Referentiefuncties Slagersbedrijf

Functiecategorie

Functieschaal

Leidinggevend


Ontvangstmedewerker

Context

De ontvangstmedewerker komt vooral voor bij industriële slagerijen, waar grond- en hulpstoffen procesmatig worden verwerkt en verpakt.

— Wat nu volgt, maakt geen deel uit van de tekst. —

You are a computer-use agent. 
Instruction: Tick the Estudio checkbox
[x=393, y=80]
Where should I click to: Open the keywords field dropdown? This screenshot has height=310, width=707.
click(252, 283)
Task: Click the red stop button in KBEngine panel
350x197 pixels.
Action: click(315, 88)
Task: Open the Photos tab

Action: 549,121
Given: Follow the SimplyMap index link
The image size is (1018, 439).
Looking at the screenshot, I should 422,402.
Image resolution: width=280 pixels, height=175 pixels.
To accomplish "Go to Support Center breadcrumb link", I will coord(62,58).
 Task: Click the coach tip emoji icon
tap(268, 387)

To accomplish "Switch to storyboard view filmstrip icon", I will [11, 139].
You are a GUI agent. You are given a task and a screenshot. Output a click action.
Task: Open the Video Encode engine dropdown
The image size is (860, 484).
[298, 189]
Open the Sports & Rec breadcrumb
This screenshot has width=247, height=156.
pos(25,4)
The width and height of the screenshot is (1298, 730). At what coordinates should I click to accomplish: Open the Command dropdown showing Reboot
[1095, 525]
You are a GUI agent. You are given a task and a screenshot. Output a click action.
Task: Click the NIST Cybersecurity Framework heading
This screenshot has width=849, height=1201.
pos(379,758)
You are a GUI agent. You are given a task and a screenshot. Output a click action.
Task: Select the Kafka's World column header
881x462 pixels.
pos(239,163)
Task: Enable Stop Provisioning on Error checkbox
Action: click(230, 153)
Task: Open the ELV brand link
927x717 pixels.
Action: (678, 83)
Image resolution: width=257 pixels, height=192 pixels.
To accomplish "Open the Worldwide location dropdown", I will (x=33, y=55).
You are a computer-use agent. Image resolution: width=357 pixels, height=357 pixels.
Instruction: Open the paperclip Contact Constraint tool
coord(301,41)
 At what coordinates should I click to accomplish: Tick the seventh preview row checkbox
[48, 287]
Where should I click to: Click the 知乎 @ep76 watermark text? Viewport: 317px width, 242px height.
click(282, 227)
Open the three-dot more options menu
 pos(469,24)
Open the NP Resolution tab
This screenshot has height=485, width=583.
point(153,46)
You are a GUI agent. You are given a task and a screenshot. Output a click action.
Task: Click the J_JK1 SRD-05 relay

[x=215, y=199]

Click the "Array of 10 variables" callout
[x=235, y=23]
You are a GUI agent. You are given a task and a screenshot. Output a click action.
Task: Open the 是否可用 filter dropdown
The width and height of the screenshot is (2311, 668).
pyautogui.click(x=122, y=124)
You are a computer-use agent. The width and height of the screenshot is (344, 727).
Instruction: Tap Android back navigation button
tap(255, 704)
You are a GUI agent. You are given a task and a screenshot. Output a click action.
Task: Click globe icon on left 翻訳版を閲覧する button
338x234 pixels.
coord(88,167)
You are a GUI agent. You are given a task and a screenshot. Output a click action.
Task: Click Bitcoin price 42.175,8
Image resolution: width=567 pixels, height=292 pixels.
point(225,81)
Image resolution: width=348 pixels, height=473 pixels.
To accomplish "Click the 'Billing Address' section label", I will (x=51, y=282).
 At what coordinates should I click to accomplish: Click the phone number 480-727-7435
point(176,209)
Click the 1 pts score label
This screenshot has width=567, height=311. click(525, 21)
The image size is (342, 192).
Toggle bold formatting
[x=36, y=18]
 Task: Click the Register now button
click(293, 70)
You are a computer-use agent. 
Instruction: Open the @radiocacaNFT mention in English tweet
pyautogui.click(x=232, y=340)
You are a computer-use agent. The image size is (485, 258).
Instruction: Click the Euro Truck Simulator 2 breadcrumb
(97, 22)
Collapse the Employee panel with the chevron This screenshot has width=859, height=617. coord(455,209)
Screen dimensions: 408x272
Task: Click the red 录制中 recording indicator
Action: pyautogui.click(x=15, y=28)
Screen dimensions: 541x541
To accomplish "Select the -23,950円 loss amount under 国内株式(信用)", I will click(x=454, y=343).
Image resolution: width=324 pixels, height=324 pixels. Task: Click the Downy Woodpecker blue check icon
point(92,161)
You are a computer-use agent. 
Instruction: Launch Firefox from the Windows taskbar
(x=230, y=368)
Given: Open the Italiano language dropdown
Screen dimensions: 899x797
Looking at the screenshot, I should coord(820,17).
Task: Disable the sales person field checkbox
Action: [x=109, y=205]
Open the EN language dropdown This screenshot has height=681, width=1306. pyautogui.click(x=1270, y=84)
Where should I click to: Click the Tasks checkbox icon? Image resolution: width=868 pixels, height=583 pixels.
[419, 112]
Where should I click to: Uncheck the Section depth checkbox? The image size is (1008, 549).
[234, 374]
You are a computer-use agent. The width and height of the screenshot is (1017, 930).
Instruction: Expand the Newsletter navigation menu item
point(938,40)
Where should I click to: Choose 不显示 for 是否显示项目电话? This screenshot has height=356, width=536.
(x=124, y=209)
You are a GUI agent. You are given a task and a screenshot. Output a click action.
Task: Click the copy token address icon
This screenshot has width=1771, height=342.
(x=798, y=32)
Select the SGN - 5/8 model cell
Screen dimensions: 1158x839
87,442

De ontvangstmedewerker is gericht op het controleren en opslaan van hoofdzakelijk inkomend vlees (op kwaliteit, temperatuur, geur, kleur, etc.).

Organisatie

  • Direct leidinggevende: vakinhoudelijk leidinggevende
  • Geeft leiding aan: niet van toepassing
Resultaat­gebieden Kerntaken Resultaatindicatoren
Controleren inkomende goederen
  • in ontvangst nemen van inkomende grond- en hulpstoffen (hoofdzakelijk: karkas / technische delen), controleren van de wijze van verpakken;
  • aan de hand van inkoopspecificatie controleren van inkomend vlees op vastgestelde aspecten (aantal, gewicht, classificatie, geur, kleur, kwaliteit, temperatuur, etc.);
  • opmerken van afwijkingen, deze vastleggen en melden aan de leidinggevende, uitvoeren van eventuele vervolgacties;
  • overleggen met (externe) chauffeurs over loswerkzaamheden, manco’s, en dergelijke.
  • volgens procedure;
  • kwaliteit controle;
  • juist en tijdig opgemerkte afwijkingen;
  • opvolging acties.
Opslag en vastlegging
  • opslaan van vlees (karkas, technische delen) in daarvoor bestemde ruimte, eventueel m.b.v. hefmiddelen;
  • aftekenen van vrachtbrieven, noteren van ontvangsten en eventuele extra leveringen;
  • vastleggen van ontvangen, opgeslagen en intern vrijgegeven vlees.
  • volgens procedure;
  • juiste opslag;
  • juiste vastlegging;
  • accurate archivering.
Onderhouden automaten en bestelwagen, conform voorschriften.
  • uitvoeren van klein onderhoud (smeren, schoonmaken) aan te gebruiken transport- en hefmiddelen;
  • schoonhouden van de werkruimten.
  • kwaliteit uitgevoerd onderhoud;
  • orde en netheid van werkruimten.

Bezwarende omstandigheden

  • Krachtsinspanning bij het tillen, verplaatsen van grondstoffen, kratten, dozen, pallets, etc.
  • Inspannende houding bij het laden en lossen van goederen, het in/uit stellingen halen (rijden) van goederen.
  • Hinder van tocht en temperatuurwisselingen.
  • Kans op letsel door vertillen en door ongeval met hef- en transportmiddelen.